**Texto proporcionado:**
▽
24 de abril de 2005

De Juan Pablo II a Benedicto XVI

CLAVES Nº 136 Abril de 2005

Conocer para entender

Karol Wojtyla (1920-2005) y Joseph Ratzinger (1927) nacieron en hogares modestos mientras Europa se reacomodaba, luego de la 1ª gran Guerra. Los alemanes padecieron entonces, sin contemplación, un duro ajuste de cuentas; a la endeble República de Weimar le siguió la horrenda aventura hitleriana con los resultados conocidos... y otro ajuste de cuentas. En 1919, la restauración polaca pareció alcanzarse con el reconocimiento de su independencia y salida al mar, según refería el punto 13 de la Propuesta de W. Wilson. Sin embargo, Polonia resultó a la postre dos veces víctima: primero de la blitzkrieg de 1939 cuando Alemania invadió su territorio; después al sellarse su destino -sin su aquiescencia- en Yalta, al definir los 3 Grandes su status de posguerra bajo la esfera de influencia soviética. Wojtyla y Ratzinger, que pelearon la 2ª Guerra en bandos opuestos, han sido producto de las circunstancias de una época que los condicionó dolorosamente y por eso contribuyeron, en distinta proporción e intensidad, a las transformaciones posteriores.
△
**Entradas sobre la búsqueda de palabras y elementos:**
▽
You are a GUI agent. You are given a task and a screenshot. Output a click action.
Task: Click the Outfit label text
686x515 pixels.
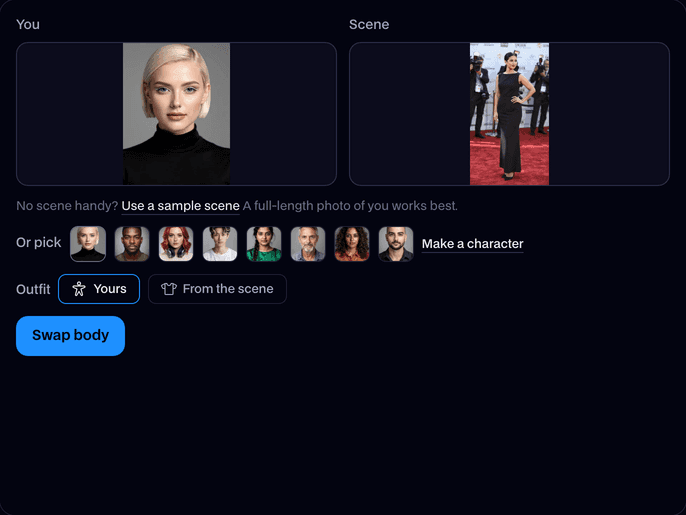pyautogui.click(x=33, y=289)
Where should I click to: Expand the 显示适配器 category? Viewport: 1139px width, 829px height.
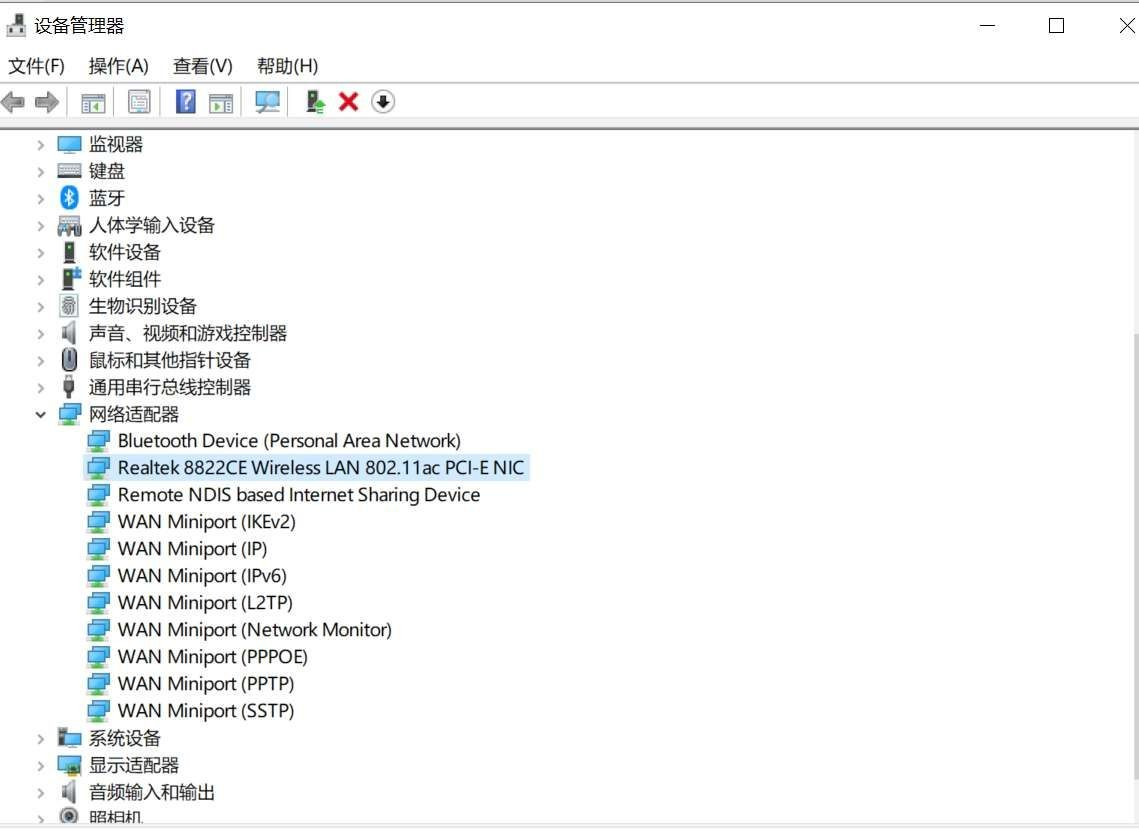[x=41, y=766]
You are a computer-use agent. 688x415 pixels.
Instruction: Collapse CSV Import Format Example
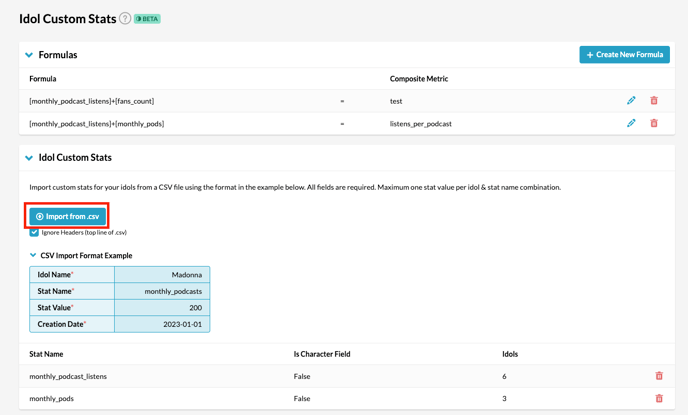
△
**Detalles del ejercicio:** Prolongue el texto sobre Juan Pablo II y Benedicto XVI a partir del punto en que termina. Para resolver este ejercicio no se requieren los datos.

**Resultado del ejercicio:**
Ahora, en un mundo en el que la tendencia sigue siendo explorar y alimentar la libertad hasta los últimos extremos, han perdido audiencia las voces que sostienen que no debe eludirse la diferenciación entre el bien y el mal, entre lo que se puede y no se puede hacer. A Juan Pablo II le tocó pontificar en esa posmodernidad e, iniciado el tercer milenio, Benedicto XVI tiene adelante suyo el mismo panorama de desolación espiritual, en cuya descripción ambos coincidieron, y que seguramente el nuevo pontífice transitará con la misma brújula.

Pero la posibilidad de distinguir –en definitiva, de opinar- no significa verlo todo en términos de blanco o negro. Así, quienes piensan que en la Iglesia del fallecido Juan Pablo II o en la que viene no hubo ni habrá debate, se equivoca de medio a medio. El debate existe e intenso en los Dicasterios, en las Conferencias Episcopales, en presbiterios, parroquias, organizaciones laicales y simples hogares, sobre todos los temas que atañen al ser humano, a la vida, la religión, a la Iglesia, a Dios.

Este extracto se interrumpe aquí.